Beginning with the line that contains "This screenshot has width=1200, height=738.", copy each subsequent line of the data below through the last one, including both ends but not the pictures.
*** DATA LISTING ***
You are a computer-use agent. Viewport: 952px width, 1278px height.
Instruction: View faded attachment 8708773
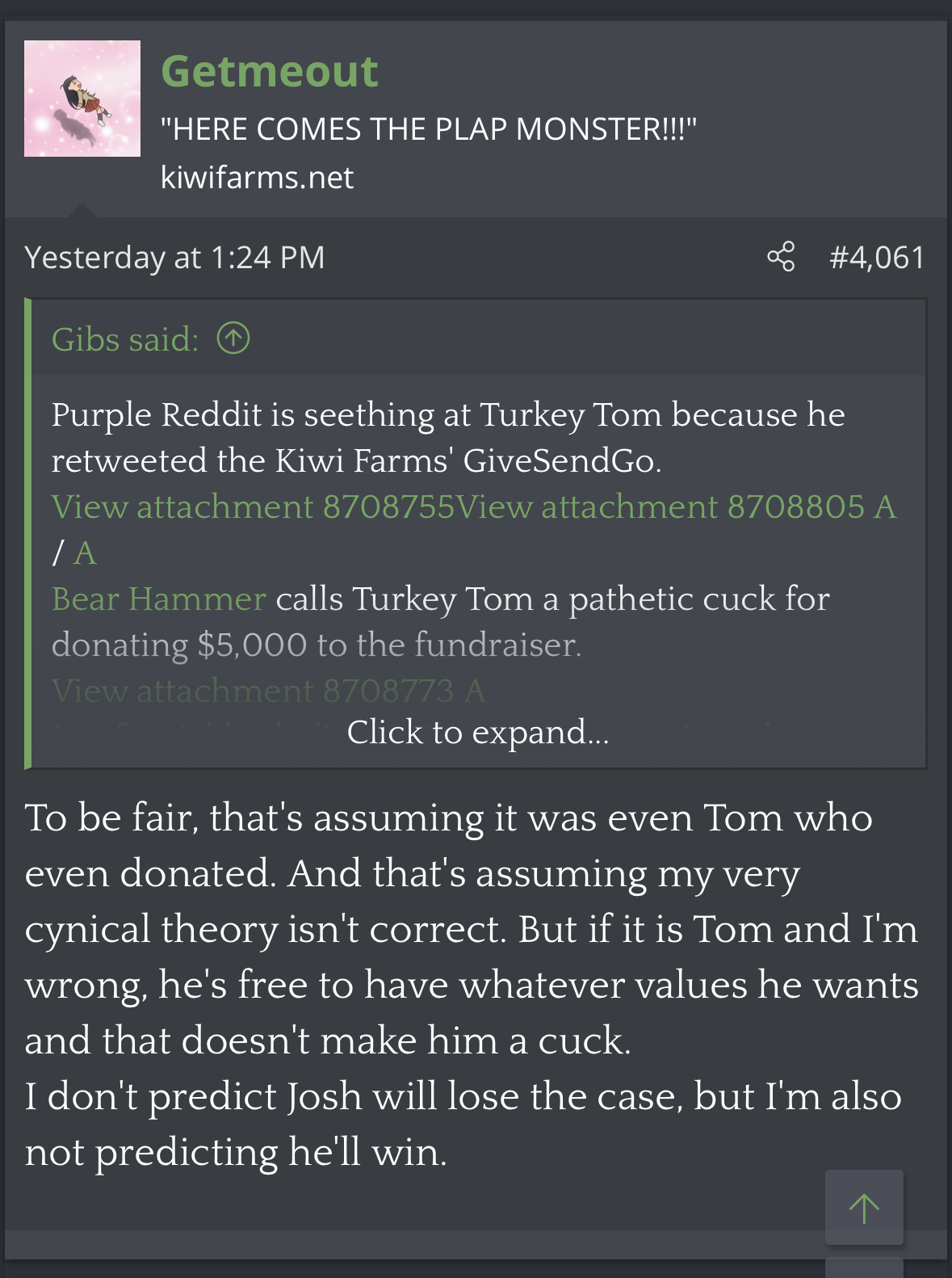coord(258,691)
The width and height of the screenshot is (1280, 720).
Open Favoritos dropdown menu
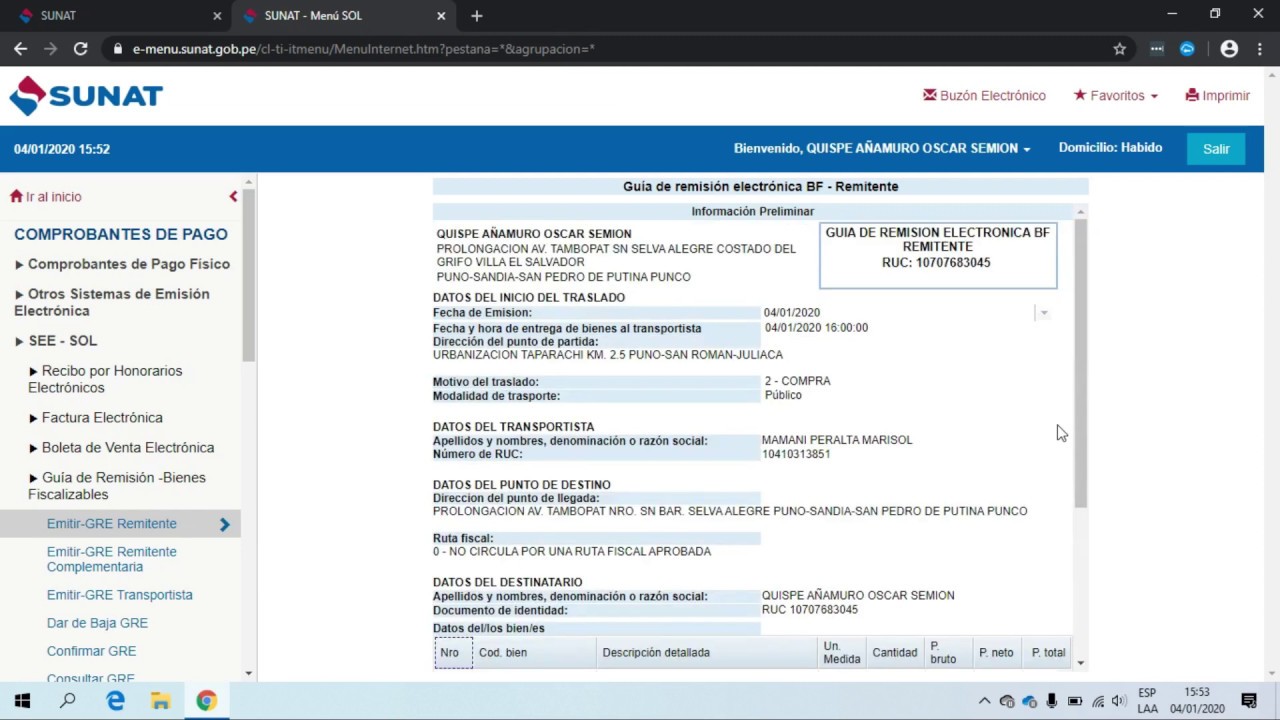point(1115,96)
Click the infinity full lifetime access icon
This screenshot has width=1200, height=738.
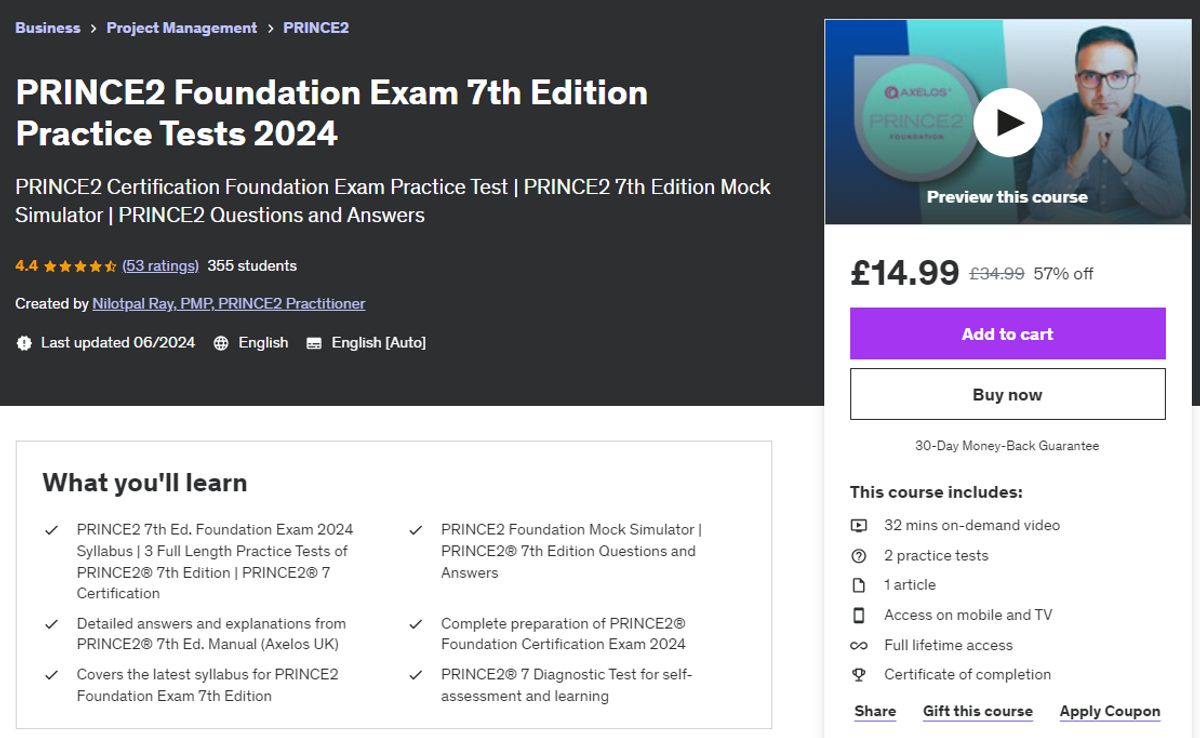(858, 645)
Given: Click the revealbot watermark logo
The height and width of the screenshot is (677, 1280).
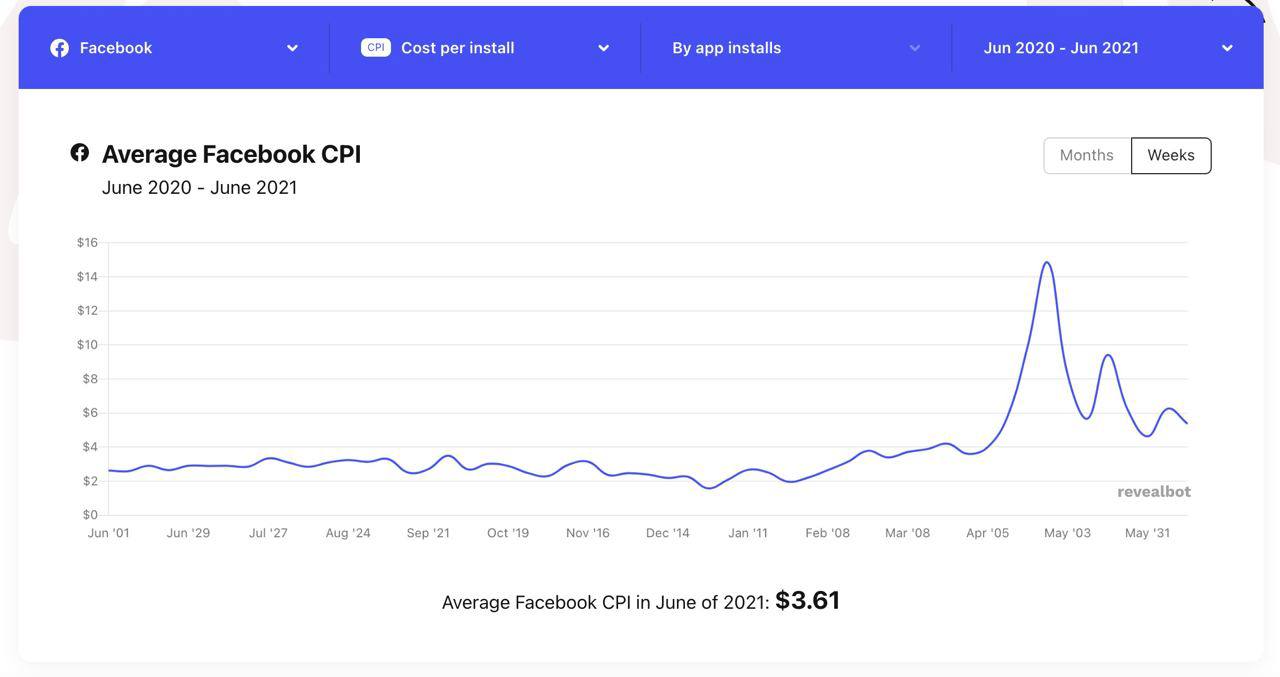Looking at the screenshot, I should click(1153, 492).
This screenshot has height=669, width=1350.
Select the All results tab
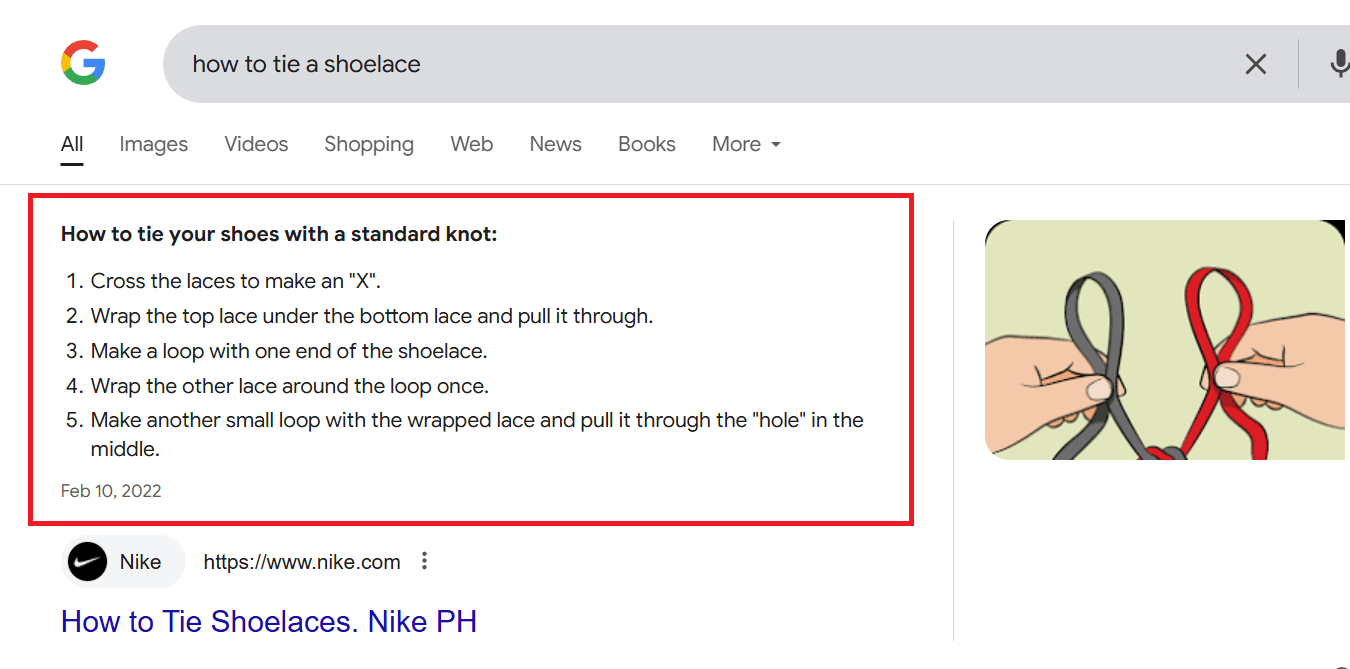[x=72, y=144]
*** End of DATA LISTING ***
SOLUTION TO THIS PROBLEM ▸
This screenshot has width=1200, height=738.
(858, 645)
Given: Click the revealbot watermark logo
The height and width of the screenshot is (677, 1280).
Looking at the screenshot, I should click(1153, 492).
This screenshot has height=669, width=1350.
Select the All results tab
[x=72, y=144]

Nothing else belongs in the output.